(Collected data)
--- START ---

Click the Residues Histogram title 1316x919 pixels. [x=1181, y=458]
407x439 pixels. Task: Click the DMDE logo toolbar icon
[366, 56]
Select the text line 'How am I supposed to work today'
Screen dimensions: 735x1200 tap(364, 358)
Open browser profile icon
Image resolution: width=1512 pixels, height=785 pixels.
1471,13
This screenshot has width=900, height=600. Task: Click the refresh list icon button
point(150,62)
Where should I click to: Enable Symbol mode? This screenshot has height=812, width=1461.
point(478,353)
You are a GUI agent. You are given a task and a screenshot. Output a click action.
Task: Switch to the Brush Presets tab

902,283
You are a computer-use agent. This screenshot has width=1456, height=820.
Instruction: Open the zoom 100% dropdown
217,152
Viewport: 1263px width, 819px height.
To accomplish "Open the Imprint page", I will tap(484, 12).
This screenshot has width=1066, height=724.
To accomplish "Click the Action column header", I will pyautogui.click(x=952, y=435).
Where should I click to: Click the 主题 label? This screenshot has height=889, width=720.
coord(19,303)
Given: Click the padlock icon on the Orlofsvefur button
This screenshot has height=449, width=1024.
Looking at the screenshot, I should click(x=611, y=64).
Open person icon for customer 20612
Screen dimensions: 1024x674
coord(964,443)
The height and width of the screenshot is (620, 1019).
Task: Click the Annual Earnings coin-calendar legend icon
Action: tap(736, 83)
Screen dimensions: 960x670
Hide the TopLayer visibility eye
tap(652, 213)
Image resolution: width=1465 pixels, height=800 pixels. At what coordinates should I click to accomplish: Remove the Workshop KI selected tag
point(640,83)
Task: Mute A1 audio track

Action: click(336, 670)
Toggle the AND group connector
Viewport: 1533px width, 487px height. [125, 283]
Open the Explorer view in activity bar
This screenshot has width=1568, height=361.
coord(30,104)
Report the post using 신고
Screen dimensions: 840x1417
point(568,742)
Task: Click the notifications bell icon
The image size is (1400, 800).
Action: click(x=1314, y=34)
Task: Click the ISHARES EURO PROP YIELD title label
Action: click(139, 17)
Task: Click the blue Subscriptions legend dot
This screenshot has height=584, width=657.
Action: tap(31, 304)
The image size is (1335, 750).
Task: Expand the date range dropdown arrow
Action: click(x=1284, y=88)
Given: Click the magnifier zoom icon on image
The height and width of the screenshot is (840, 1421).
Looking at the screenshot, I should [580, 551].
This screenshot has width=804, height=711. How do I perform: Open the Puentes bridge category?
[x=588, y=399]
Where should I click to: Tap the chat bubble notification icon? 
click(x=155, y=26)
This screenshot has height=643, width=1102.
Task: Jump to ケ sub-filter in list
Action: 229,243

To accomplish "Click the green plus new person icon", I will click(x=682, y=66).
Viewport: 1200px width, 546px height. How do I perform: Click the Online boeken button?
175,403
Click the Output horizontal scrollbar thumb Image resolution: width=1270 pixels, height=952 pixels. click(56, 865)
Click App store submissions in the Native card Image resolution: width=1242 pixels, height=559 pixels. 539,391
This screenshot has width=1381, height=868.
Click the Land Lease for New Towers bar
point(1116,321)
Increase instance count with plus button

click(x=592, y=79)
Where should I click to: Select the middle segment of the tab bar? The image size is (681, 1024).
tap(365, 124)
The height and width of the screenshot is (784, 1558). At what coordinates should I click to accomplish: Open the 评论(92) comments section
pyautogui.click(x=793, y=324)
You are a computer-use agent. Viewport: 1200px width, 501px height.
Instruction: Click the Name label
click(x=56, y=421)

--- END ---

Task to carry out => Look through the data above for the word "agent". Report each line where it occurs.

Result below =>
You are a GUI agent. You are given a task and a screenshot. Output a click action.
You are a computer-use agent. This screenshot has width=1456, height=820.
You are a computer-use agent. Viewport: 1200px width, 501px height.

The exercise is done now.